Gov. Lee has proposed making the minimum teacher salary in the state $50,000 by the time he leaves office at the end of 2026.
Tennessee should raise teacher pay by 20% THIS YEAR.
That would push the minimum pay for a teacher above $50,000.
It would be a significant pay boost for ALL teachers.
It would place Tennessee first in the Southeast in teacher compensation and among the best in the nation.
Want teachers to stay in teaching? Raise their pay in a bold way.
Want to attract teachers as our state faces a teacher shortage? Raise pay.
The cost? $625 million.
Totally affordable in an environment with billions of dollars just sitting around.
Pretty much every year, there’s a proposal to make school breakfast and lunch free for all students.
The legislature routinely rejects such efforts as too expensive.
Heck, one school district even considered hiring a debt collector to go after school lunch debt.

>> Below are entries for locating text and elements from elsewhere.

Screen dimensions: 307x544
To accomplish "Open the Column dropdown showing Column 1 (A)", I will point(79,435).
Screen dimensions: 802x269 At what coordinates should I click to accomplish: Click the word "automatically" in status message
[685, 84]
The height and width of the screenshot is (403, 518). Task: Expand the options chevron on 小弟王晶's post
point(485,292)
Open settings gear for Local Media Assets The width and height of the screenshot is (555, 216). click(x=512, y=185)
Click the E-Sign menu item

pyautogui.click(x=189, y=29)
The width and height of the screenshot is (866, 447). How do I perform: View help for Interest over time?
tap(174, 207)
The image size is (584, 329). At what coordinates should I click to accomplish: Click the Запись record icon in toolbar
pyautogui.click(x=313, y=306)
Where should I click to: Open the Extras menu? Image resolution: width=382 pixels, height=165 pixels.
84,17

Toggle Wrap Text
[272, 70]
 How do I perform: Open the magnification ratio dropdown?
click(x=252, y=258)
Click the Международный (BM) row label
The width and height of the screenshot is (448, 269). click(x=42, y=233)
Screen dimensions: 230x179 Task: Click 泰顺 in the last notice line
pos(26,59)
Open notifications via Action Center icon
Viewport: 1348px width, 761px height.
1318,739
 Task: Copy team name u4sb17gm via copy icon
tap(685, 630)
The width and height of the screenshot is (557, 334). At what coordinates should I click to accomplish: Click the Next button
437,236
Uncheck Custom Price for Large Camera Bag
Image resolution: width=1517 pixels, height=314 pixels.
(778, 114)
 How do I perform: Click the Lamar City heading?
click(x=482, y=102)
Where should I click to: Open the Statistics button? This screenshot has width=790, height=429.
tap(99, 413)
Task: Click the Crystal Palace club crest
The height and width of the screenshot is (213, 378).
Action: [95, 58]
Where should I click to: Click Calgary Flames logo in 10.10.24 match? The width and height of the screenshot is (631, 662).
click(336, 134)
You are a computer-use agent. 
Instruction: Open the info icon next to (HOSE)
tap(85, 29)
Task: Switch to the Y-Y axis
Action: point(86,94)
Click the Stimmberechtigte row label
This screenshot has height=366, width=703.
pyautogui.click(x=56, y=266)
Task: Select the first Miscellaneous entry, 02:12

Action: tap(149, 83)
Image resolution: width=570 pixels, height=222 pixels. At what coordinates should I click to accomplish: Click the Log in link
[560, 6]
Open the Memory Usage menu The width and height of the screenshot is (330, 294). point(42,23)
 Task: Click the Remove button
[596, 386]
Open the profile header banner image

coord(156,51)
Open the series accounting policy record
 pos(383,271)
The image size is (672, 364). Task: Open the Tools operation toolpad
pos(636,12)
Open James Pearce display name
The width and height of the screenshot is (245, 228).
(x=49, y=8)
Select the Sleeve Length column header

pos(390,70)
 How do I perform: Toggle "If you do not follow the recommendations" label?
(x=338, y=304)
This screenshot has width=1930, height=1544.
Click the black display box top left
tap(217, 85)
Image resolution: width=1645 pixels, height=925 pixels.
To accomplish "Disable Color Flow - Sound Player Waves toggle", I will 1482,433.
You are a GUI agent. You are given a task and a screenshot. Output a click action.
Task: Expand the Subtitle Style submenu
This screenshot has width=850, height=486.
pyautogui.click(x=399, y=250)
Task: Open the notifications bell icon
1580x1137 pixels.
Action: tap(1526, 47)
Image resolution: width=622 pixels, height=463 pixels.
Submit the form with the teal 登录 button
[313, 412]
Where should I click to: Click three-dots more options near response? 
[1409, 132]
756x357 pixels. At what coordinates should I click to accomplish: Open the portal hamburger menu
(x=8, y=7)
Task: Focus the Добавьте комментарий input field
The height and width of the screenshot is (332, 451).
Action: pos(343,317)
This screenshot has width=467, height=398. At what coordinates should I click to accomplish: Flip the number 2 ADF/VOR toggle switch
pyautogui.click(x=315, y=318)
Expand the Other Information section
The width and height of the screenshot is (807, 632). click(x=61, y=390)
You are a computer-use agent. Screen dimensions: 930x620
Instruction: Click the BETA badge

Here’s the deal. The fiscal note on a recent bill that would have created a free program of school breakfast and lunch for all students indicates an estimated cost of $714 million.
We can afford it.
Plus, ensuring every child has access to breakfast and lunch is a great way to give them the very basic foundation they need to learn.
Want to boost reading scores and be sure kids are more likely to be alert and ready to learn? Take away food insecurity.
If you are following along with the math, we are now at close to $1.4 billion.
Which means there’s money left.
Invest in Reading
Tennessee has a new third grade retention law in effect for this year. It’s going to impact lots of kids and school districts in a negative way.
The idea behind the law is to help boost reading readiness - that is, to ensure more kids are proficient enough in reading to “read to learn” beyond third grade.
That’s an admirable goal but the policy (retention) doesn’t actually help.
Instead, Tennessee might take a cue from Michigan, which this year repealed its third grade retention law but left in place a number of key supports for early grades reading:
"Let's use that money for reading intervention specialists, for literacy coaches, after school programs, summer school programs, to tackle the issue that way, instead of being reactive and just holding them back in a punitive and punishing way," said Rep. Nate Shannon, D-Sterling Heights.
The bill passed Tuesday repeals the retention aspect of the law, but retains other elements such as staffing recommendations, reading intervention services, and the use of evidence-based curricula and instructional material.
Tennessee should invest $500 million in Pre-K through 3rd grade reading support.
That still leaves at least $100 million of the surplus leftover.
We can and should make bold investments in public education.
Our repeated budget surpluses suggest we can afford it.
Our state’s policymakers are making a clear choice year after year.
Our students and our schools deserve better.